▶ [TASK]: Pictures excluded, copy word for word the lines from the one holding "Task: Click the hamburger" through the last line below.

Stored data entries

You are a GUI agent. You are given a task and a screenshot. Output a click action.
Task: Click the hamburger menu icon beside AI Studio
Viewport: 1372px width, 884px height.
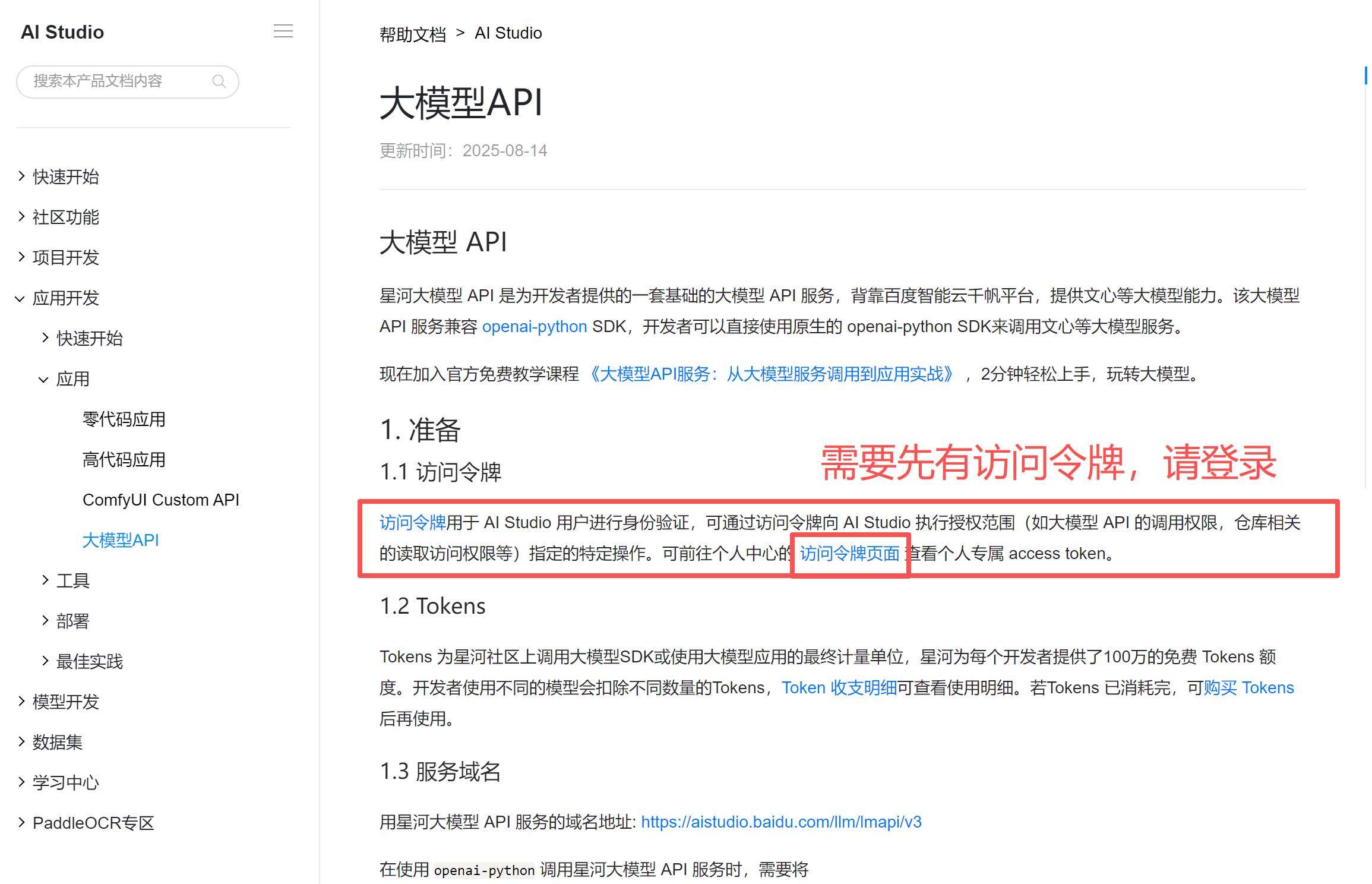(x=283, y=31)
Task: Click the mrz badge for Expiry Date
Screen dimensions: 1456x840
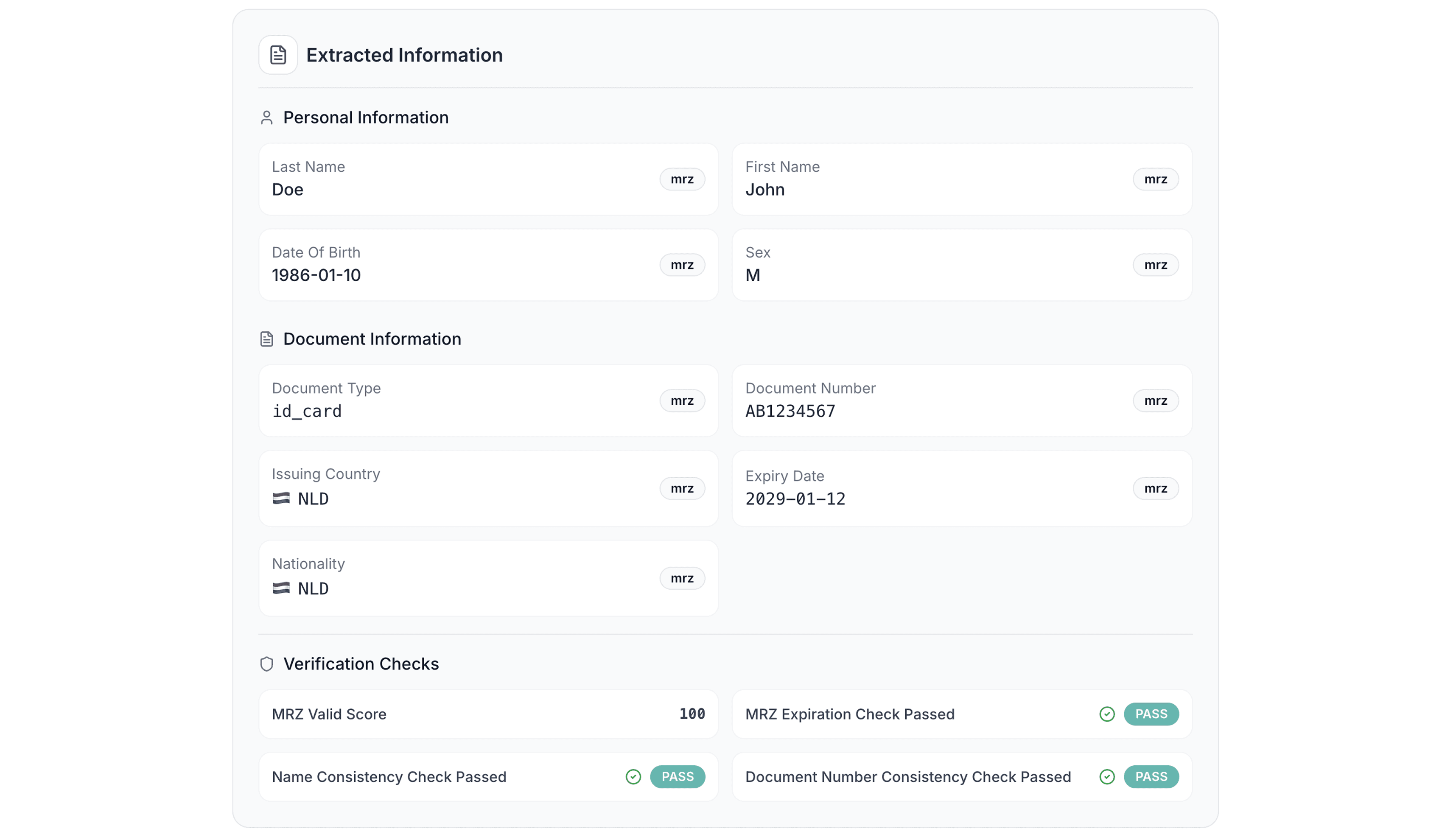Action: click(x=1156, y=489)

▶ [EXPECTED OUTPUT]:
Task: Click the hamburger menu icon beside AI Studio
Viewport: 1372px width, 884px height.
(x=283, y=31)
Task: Click the mrz badge for Expiry Date
Screen dimensions: 1456x840
Action: click(x=1156, y=489)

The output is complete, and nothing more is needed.